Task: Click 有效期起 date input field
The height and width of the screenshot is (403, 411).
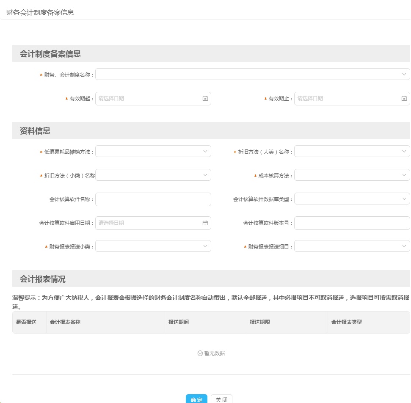Action: (x=148, y=99)
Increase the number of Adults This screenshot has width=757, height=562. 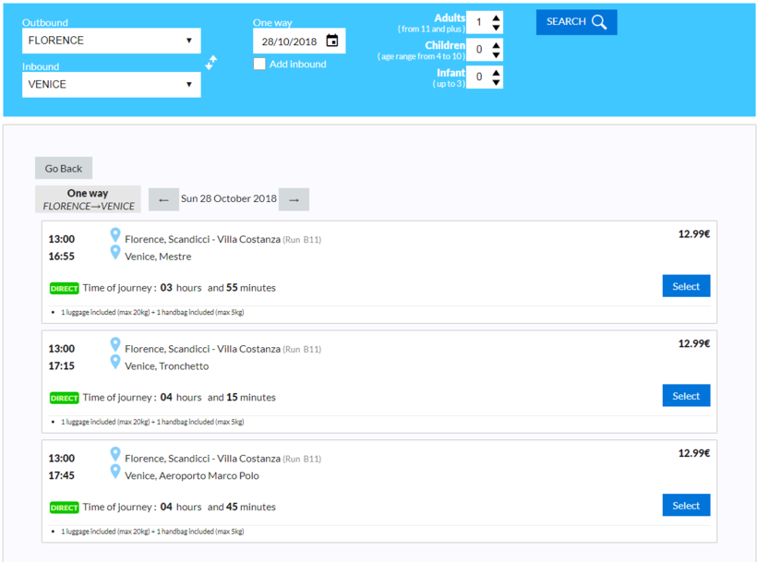[497, 17]
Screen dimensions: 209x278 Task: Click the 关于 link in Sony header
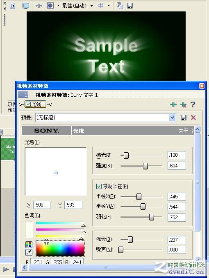coord(183,131)
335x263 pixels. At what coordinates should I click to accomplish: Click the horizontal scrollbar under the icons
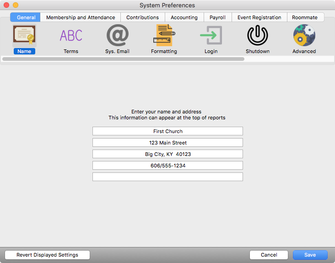tap(123, 59)
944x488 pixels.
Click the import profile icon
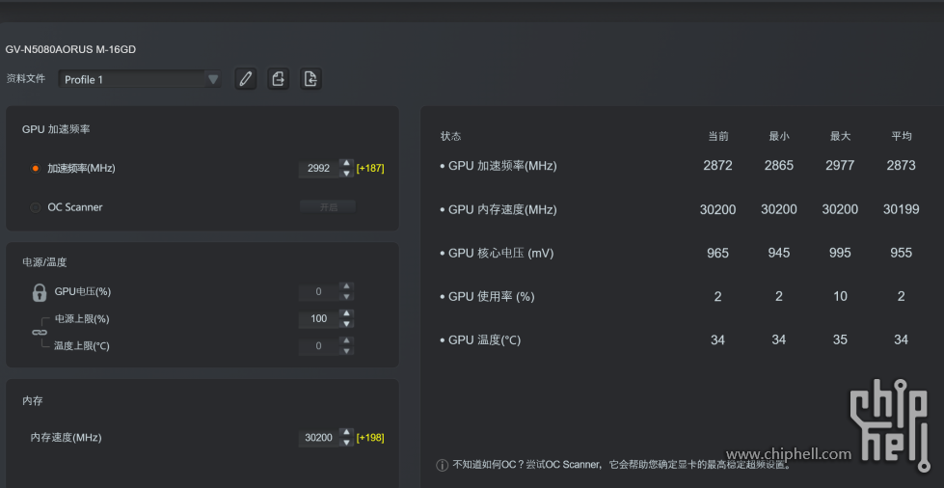310,79
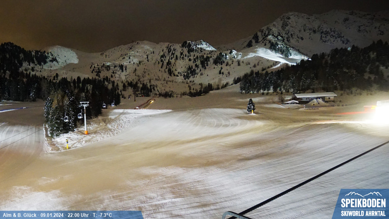Viewport: 389px width, 219px height.
Task: Click the chairlift support tower crossarm
Action: pos(84,103)
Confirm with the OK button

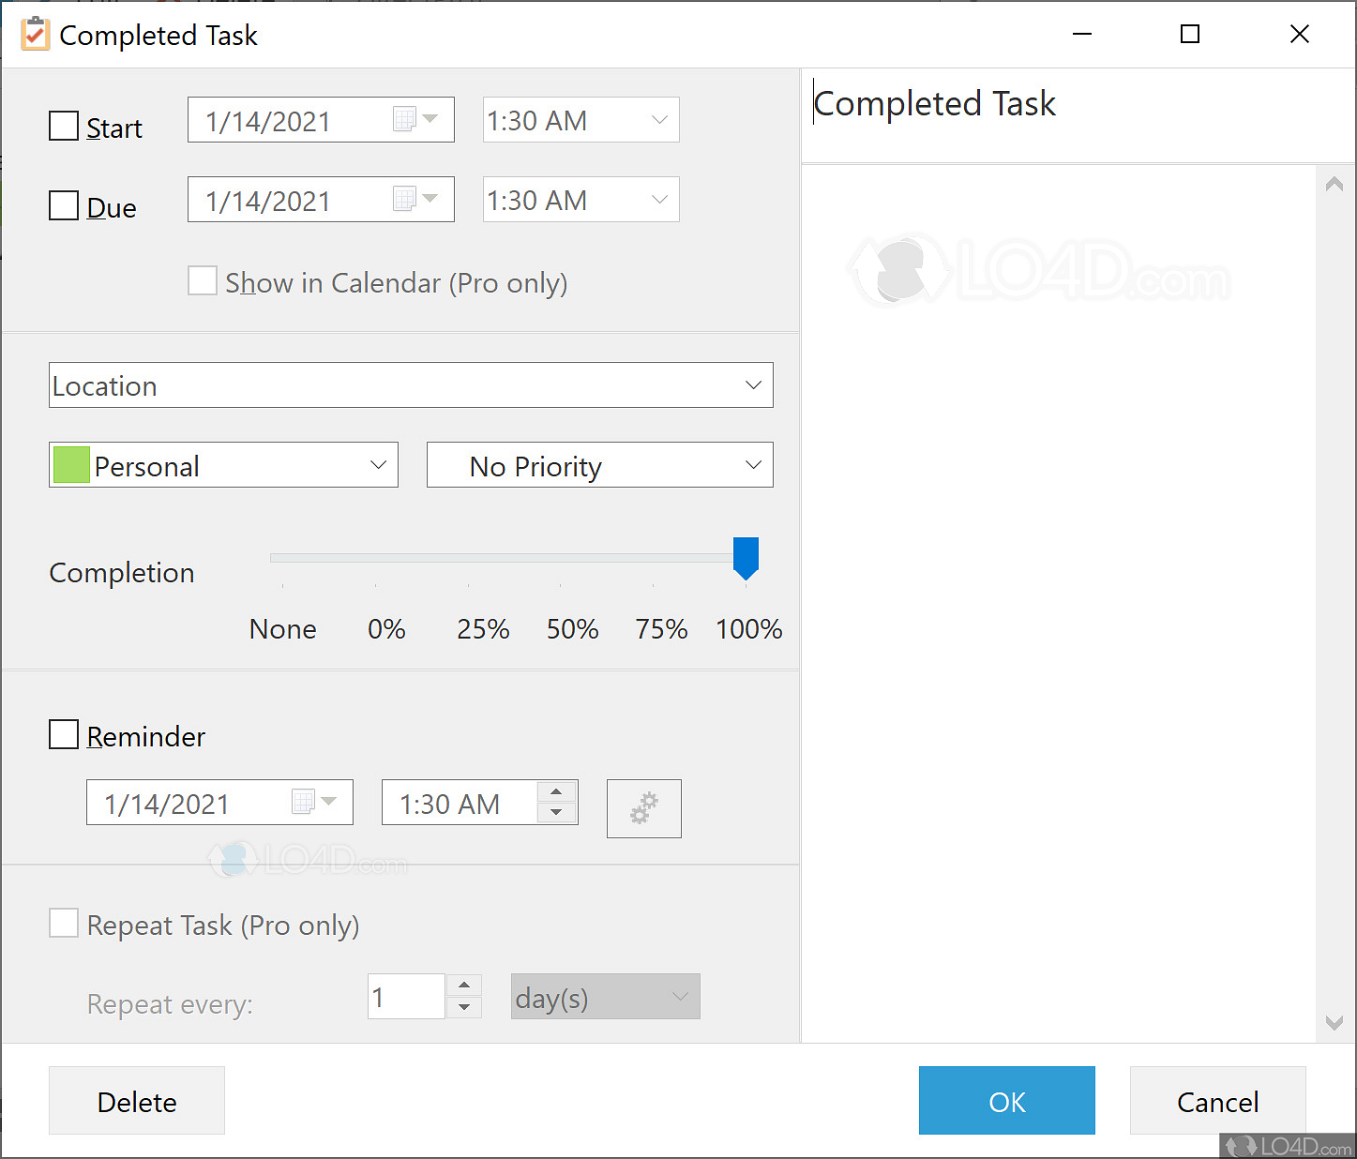[1006, 1101]
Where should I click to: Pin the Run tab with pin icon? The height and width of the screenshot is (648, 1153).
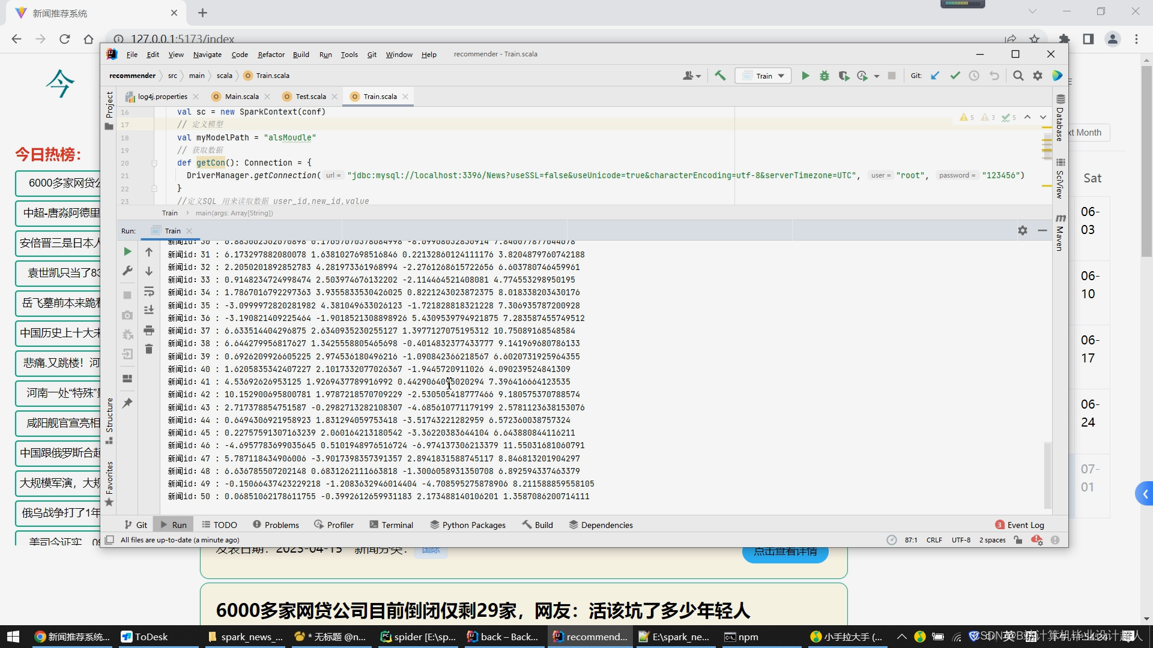tap(127, 403)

> STATED EXERCISE
Beginning with the line that contains "Screen dimensions: 209x278" and continuing through the end of the rows, present those lines as a numbered list, skipping blank lines and leaving out the pictures.

> SOLVED EXERCISE
1. Screen dimensions: 209x278 Task: Click the 关于 link in Sony header
2. coord(183,131)
3. 335x263 pixels. At what coordinates should I click to accomplish: Click the horizontal scrollbar under the icons
4. tap(123, 59)
5. 944x488 pixels.
6. Click the import profile icon
7. 310,79
8. Viewport: 389px width, 219px height.
9. Task: Click the chairlift support tower crossarm
10. Action: pos(84,103)
11. Confirm with the OK button
12. [1006, 1101]
13. Where should I click to: Pin the Run tab with pin icon? The height and width of the screenshot is (648, 1153).
14. tap(127, 403)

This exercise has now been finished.